**GIVEN REQUEST 1**
Can you copy out the listing from its first line through the line that contains "Looking at the image, I should click on (1488, 104).", including both ends and changing nothing?

**SOURCE EXCERPT**
## BEGIN

# What can you do w/the page source?



## snoozy (May 10, 2002)

Okay, so let's say you come across a website that you like the layout and functionality of. If you pull up the page source and you have a page of all that HTML, what can you do with it? Can you copy and paste it into (?? some program that would display it) and be able to use it, replacing the content with your own, or replacing images with your own, using it as a template?


----------



## unregistered5595 (Mar 3, 2003)

If it is an *.html or *.htm, yes you can. You can also reuse javascript. 
To reuse the picture tags, you have to provide your own pictures to fit with those tags, or relabel the tags. It's a great learning tool.

The page source of an *.aspx or *.asp page will only give you parts of the page. An Asp page creates a page dynamically, usually pulling things from a database, presenting them when the page is displayed in a browser.

When you write an *.html or *.htm page, and display it in a browser (like MSIE or Netscape or Firefox), it presents as a webpage. (barring the errors or special ways each browser functions-they are not the same)

## END

**GIVEN REQUEST 2**
Do these statements agree with the forum thread about page source? Answer yes or no for each, quoting the words that decide it.
(a) The opening post is dated May 10, 2002.
(b) The reply says the page source of an .asp page gives you the whole page.
(c) The reply says JavaScript can be reused.

**ITEMS**

## BEGIN

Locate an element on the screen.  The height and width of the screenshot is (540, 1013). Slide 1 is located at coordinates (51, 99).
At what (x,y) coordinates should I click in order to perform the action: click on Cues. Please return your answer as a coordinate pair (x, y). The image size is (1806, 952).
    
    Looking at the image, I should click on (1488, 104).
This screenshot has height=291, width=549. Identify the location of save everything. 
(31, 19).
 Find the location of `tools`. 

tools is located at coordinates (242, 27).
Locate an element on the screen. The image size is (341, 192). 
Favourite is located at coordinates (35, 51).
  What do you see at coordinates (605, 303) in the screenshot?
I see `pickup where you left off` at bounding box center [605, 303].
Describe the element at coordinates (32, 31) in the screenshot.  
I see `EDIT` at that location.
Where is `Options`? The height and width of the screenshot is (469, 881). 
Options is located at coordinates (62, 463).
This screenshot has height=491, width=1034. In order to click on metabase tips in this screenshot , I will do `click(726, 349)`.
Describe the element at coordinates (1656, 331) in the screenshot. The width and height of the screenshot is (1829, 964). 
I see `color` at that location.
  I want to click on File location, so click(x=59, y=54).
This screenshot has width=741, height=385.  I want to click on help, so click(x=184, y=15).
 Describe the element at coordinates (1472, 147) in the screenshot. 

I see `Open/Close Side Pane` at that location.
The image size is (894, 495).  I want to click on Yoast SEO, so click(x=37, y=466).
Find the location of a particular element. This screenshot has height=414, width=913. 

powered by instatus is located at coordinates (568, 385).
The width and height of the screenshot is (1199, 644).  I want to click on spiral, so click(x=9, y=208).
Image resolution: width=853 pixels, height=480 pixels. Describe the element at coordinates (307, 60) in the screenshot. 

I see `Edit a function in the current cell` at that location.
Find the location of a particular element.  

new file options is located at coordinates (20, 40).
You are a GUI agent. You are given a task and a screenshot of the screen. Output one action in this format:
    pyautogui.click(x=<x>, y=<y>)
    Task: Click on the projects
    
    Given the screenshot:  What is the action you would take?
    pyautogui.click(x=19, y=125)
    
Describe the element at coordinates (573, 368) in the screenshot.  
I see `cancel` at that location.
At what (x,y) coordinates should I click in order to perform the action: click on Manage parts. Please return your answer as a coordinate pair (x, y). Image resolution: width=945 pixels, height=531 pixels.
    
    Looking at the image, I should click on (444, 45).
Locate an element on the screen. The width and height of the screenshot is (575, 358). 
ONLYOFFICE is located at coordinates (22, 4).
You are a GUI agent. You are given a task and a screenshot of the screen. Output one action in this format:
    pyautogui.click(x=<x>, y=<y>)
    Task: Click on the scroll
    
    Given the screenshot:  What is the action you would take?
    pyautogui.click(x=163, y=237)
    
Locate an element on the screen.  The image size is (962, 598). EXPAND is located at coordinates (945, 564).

## END

**RESULT 1**
Locate an element on the screen.  The height and width of the screenshot is (540, 1013). Slide 1 is located at coordinates (51, 99).
At what (x,y) coordinates should I click in order to perform the action: click on Cues. Please return your answer as a coordinate pair (x, y). The image size is (1806, 952).
    
    Looking at the image, I should click on (1488, 104).

**RESULT 2**
(a) Yes: "snoozy (May 10, 2002)"
(b) No: "The page source of an *.aspx or *.asp page will only give you parts of the page."
(c) Yes: "You can also reuse javascript."